[Word and item position data]
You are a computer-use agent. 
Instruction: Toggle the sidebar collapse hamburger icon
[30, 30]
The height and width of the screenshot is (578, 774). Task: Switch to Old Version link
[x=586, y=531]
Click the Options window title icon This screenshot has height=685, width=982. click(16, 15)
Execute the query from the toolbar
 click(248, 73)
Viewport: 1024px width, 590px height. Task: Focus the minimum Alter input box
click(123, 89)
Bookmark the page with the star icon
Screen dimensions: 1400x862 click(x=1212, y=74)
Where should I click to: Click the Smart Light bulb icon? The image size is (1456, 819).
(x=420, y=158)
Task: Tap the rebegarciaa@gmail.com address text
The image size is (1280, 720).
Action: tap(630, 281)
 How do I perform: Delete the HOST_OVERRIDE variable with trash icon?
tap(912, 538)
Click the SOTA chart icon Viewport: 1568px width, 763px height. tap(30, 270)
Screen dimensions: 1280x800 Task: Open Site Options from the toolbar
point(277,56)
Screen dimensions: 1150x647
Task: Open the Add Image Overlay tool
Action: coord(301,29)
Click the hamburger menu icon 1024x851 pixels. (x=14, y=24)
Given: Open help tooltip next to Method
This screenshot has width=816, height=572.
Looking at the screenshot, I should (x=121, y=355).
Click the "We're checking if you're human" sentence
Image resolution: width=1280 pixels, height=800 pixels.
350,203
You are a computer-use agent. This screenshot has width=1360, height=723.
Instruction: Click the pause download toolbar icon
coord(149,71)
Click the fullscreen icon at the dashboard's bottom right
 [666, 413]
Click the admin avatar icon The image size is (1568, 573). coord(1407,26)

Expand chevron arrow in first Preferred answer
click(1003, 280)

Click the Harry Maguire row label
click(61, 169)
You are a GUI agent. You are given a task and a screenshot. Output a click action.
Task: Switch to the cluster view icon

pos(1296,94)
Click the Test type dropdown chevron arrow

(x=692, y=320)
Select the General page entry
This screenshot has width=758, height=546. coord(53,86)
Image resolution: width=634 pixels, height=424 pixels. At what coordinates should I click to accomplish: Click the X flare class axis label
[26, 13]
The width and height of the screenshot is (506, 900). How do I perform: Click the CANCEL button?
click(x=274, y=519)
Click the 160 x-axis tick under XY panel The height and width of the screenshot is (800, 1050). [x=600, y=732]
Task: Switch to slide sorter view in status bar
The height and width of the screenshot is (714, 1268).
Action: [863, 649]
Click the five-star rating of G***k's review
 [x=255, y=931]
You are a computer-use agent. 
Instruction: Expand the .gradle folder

### Written request
Render all of the data above as a numbered list, one line per item, and leave out the blank lines.

### Full solution
1. You are a computer-use agent. 
2. Instruction: Toggle the sidebar collapse hamburger icon
3. [30, 30]
4. The height and width of the screenshot is (578, 774). Task: Switch to Old Version link
5. [x=586, y=531]
6. Click the Options window title icon This screenshot has height=685, width=982. click(16, 15)
7. Execute the query from the toolbar
8.  click(248, 73)
9. Viewport: 1024px width, 590px height. Task: Focus the minimum Alter input box
10. click(123, 89)
11. Bookmark the page with the star icon
12. Screen dimensions: 1400x862 click(x=1212, y=74)
13. Where should I click to: Click the Smart Light bulb icon? The image size is (1456, 819).
14. (x=420, y=158)
15. Task: Tap the rebegarciaa@gmail.com address text
16. The image size is (1280, 720).
17. Action: tap(630, 281)
18.  How do I perform: Delete the HOST_OVERRIDE variable with trash icon?
19. tap(912, 538)
20. Click the SOTA chart icon Viewport: 1568px width, 763px height. tap(30, 270)
21. Screen dimensions: 1280x800 Task: Open Site Options from the toolbar
22. point(277,56)
23. Screen dimensions: 1150x647
24. Task: Open the Add Image Overlay tool
25. Action: coord(301,29)
26. Click the hamburger menu icon 1024x851 pixels. (x=14, y=24)
27. Given: Open help tooltip next to Method
28. This screenshot has width=816, height=572.
29. Looking at the screenshot, I should (x=121, y=355).
30. Click the "We're checking if you're human" sentence
31. Image resolution: width=1280 pixels, height=800 pixels.
32. 350,203
33. You are a computer-use agent. This screenshot has width=1360, height=723.
34. Instruction: Click the pause download toolbar icon
35. coord(149,71)
36. Click the fullscreen icon at the dashboard's bottom right
37.  [666, 413]
38. Click the admin avatar icon The image size is (1568, 573). coord(1407,26)
39. Expand chevron arrow in first Preferred answer
40. click(1003, 280)
41. Click the Harry Maguire row label
42. click(61, 169)
43. You are a GUI agent. You are given a task and a screenshot. Output a click action.
44. Task: Switch to the cluster view icon
45. pos(1296,94)
46. Click the Test type dropdown chevron arrow
47. (x=692, y=320)
48. Select the General page entry
49. This screenshot has width=758, height=546. coord(53,86)
50. Image resolution: width=634 pixels, height=424 pixels. At what coordinates should I click to accomplish: Click the X flare class axis label
51. [26, 13]
52. The width and height of the screenshot is (506, 900). How do I perform: Click the CANCEL button?
53. click(x=274, y=519)
54. Click the 160 x-axis tick under XY panel The height and width of the screenshot is (800, 1050). [x=600, y=732]
55. Task: Switch to slide sorter view in status bar
56. The height and width of the screenshot is (714, 1268).
57. Action: [863, 649]
58. Click the five-star rating of G***k's review
59.  [x=255, y=931]
60. You are a computer-use agent. 
61. Instruction: Expand the .gradle folder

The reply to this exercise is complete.